Recorded data:
---*---

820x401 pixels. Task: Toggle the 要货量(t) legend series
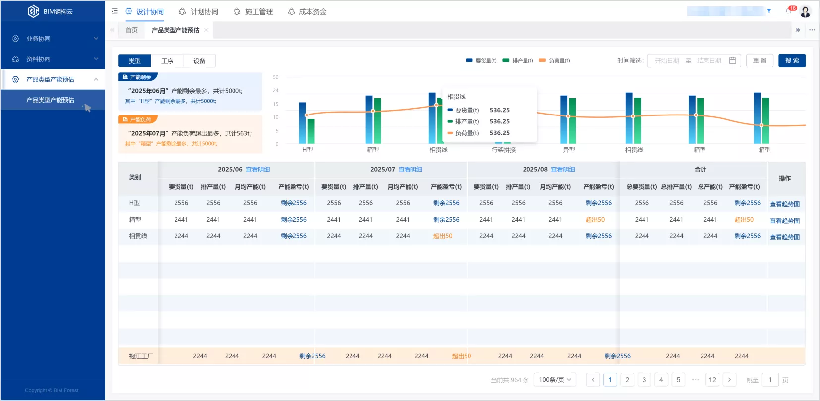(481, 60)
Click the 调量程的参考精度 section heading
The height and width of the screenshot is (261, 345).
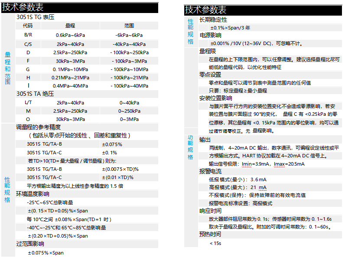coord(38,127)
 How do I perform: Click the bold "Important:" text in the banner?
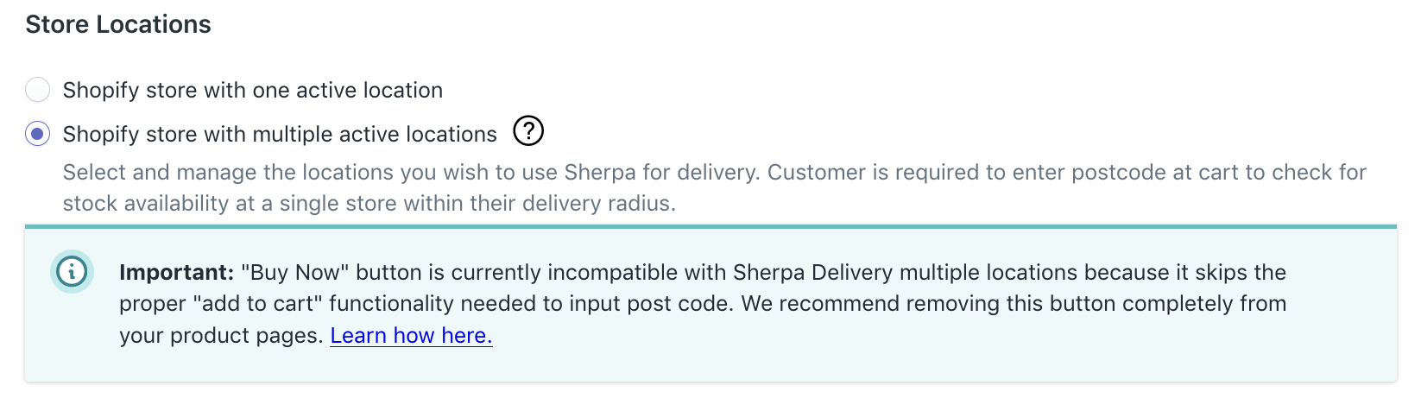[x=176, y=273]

---*---

Your goal
The final stretch of the data, from the line with "Click the 调量程的参考精度 section heading" through its last line, is to be retyped exactly; pictures are not part of the copy.

Task result
Click the 调量程的参考精度 section heading
The height and width of the screenshot is (261, 345).
coord(38,127)
 How do I perform: Click the bold "Important:" text in the banner?
[x=176, y=273]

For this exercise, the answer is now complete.